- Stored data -
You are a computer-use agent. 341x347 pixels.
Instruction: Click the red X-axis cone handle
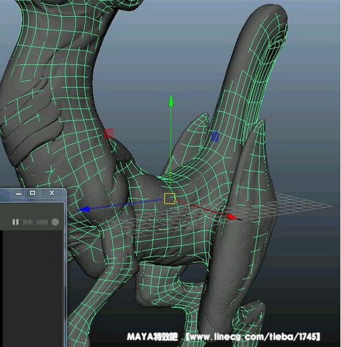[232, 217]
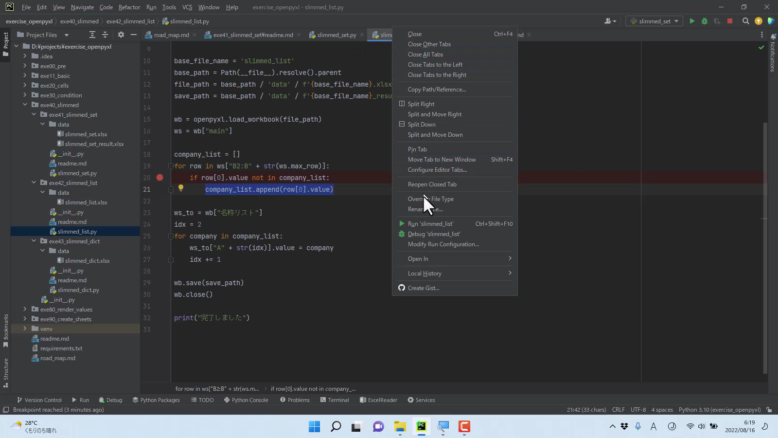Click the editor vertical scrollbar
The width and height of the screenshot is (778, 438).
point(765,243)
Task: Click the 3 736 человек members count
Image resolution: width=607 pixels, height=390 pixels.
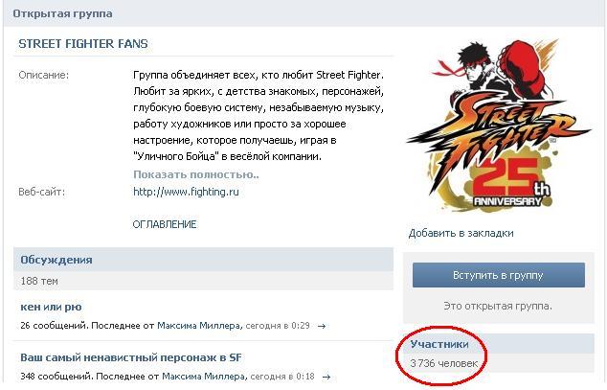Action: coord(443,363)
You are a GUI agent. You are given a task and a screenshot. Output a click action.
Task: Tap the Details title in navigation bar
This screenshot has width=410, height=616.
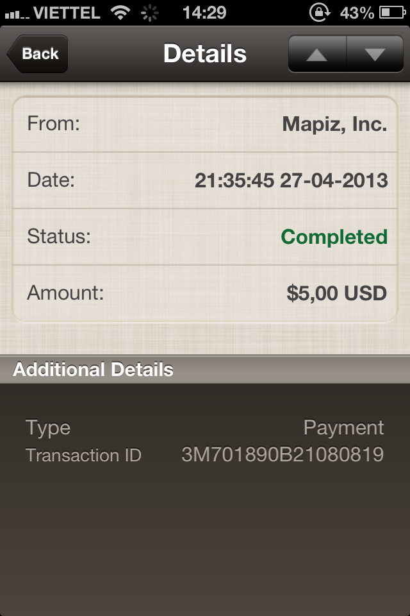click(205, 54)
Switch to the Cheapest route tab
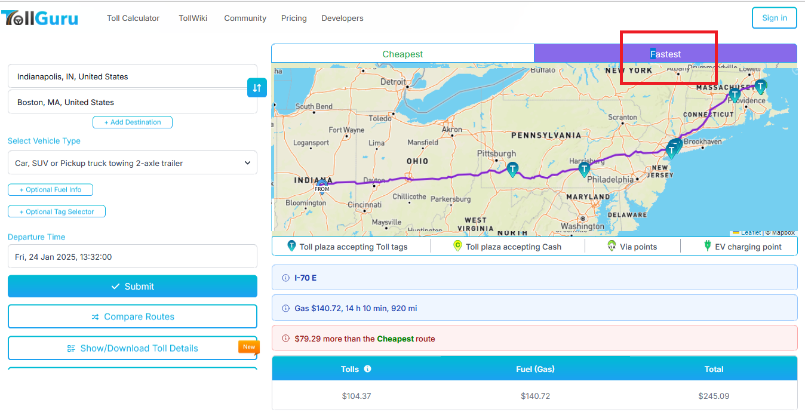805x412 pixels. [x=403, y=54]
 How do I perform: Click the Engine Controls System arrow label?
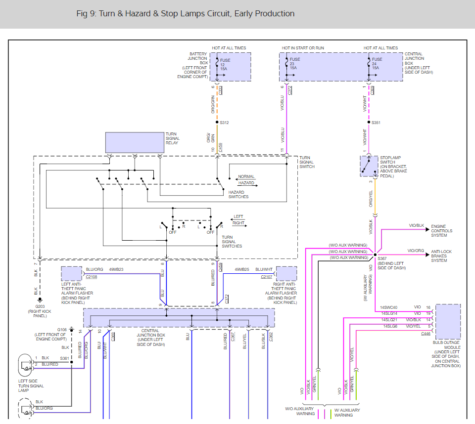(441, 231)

- Problem details -
From the data above, work out how many lines contain the string "agent" and reply with only the number.

- Task result -
2